Martes, 1 de junio de 1999
Nací un día como este hace veinte años, pero por la noche. Mis padres vivían juntos todavía y mis madres cocinaban y sonreían casi siempre. Reconozco que para ese día, aun no nacía mi memoria; lo que cuento me lo dijo una de mis madres, la biológica. También dijo que sabía de antemano cómo iba a desenvolverse mi juventud y aseguró conocer mi voz porque cuando le hablaba a la barriga yo contestaba, pero solo para sus adentros.

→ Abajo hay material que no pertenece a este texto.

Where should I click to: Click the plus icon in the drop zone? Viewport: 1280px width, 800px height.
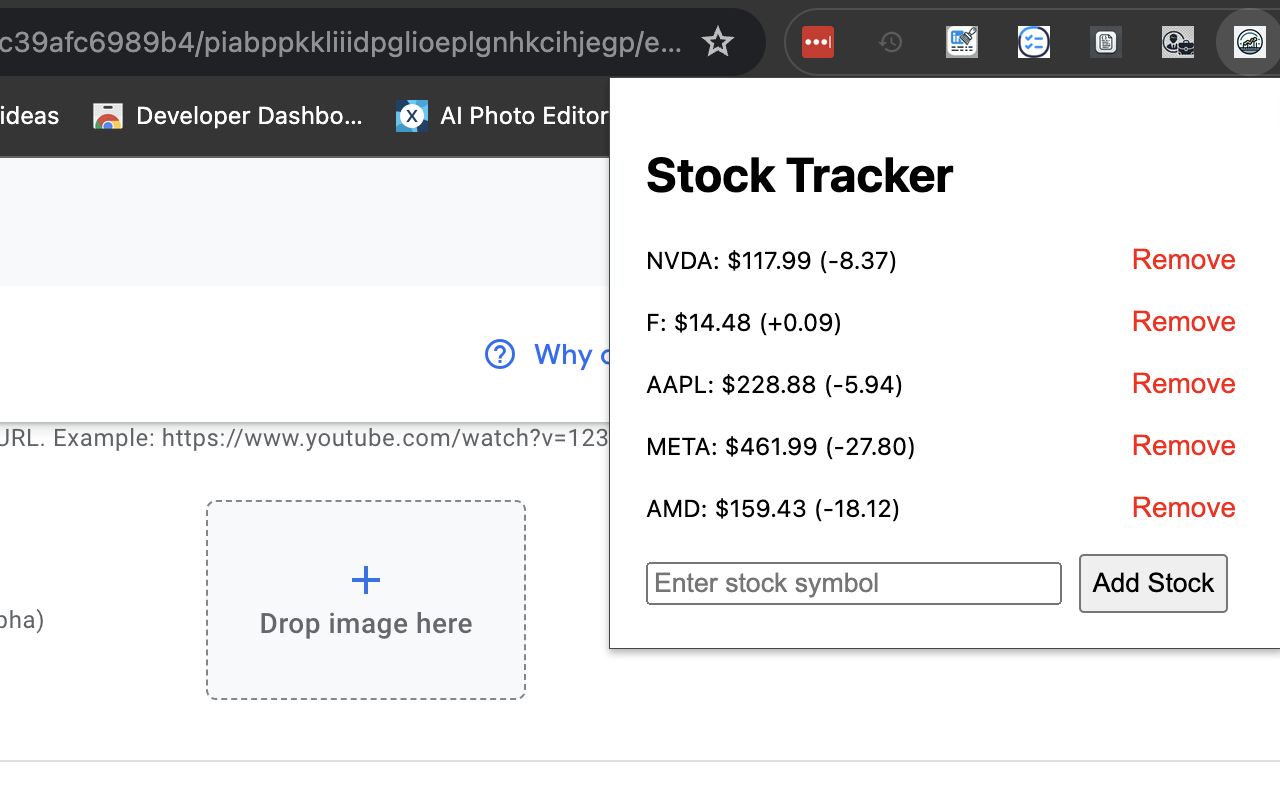click(366, 579)
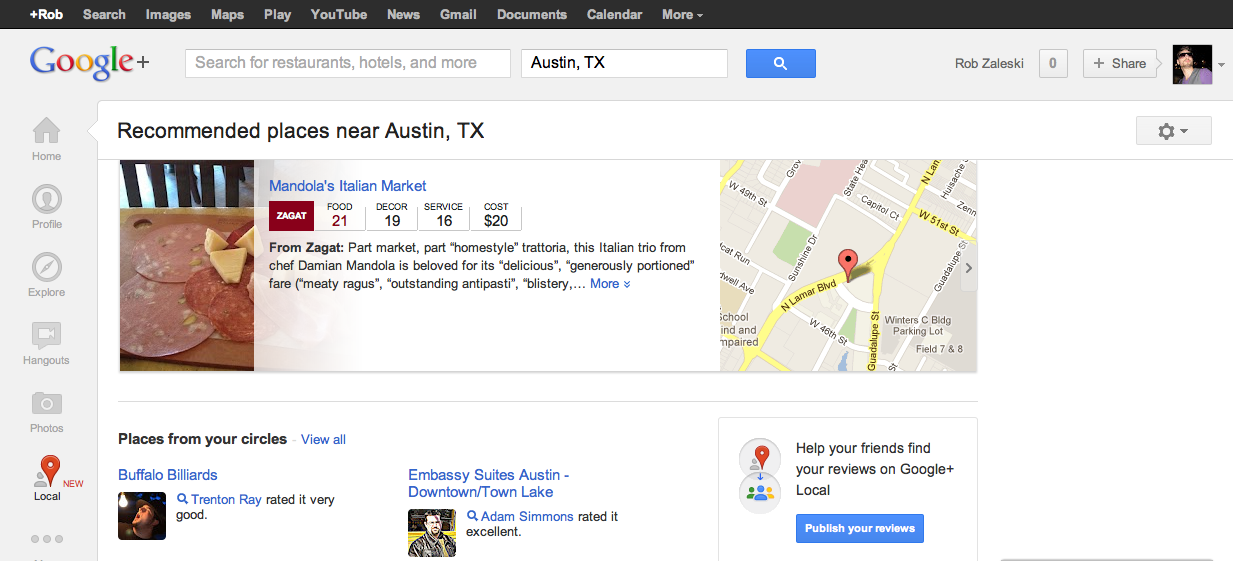Click the Share button

point(1119,63)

Como dije, de eso no me acuerdo. Ella es la que deja de pelar un plátano y se pone a recordarme dentro de sus entrañas, porque cuando salí era como volverme a conocer. Adentro no lloraba, más bien la consolaba cuando se sentía mal. Es que el embarazo trastorna a las mujeres y las pone a pensar en cosas que usualmente ni mentan. Tampoco pedía nada. Uno allá adentro no necesita nada. Me recitaba versos del abuelo y yo le contestaba con rimas de Bécquer. O era al revés. Ella decía “el nene va a dormir en su cunita cuando nazca”, y yo decía que sí, si no había más remedio, pues tocaría.
La noche en que nací el cielo estaba despejado. El abuelo le rimaba a todo para que no se le olvidaran las cosas. Es así como llegó junto a la hija recién parida y viendo la hombría de octavo nieto sentenció, “El hijo de Doris, mejor que se llame Boris”.
De este modo quedé bautizado y, de una vez, despejo las inquietudes de quienes he conocido que imaginan conspiraciones soviéticas de finales de los setenta. Me llamo así, por el rigor poético de un viejo patético, eso sí, en plena guerra fría.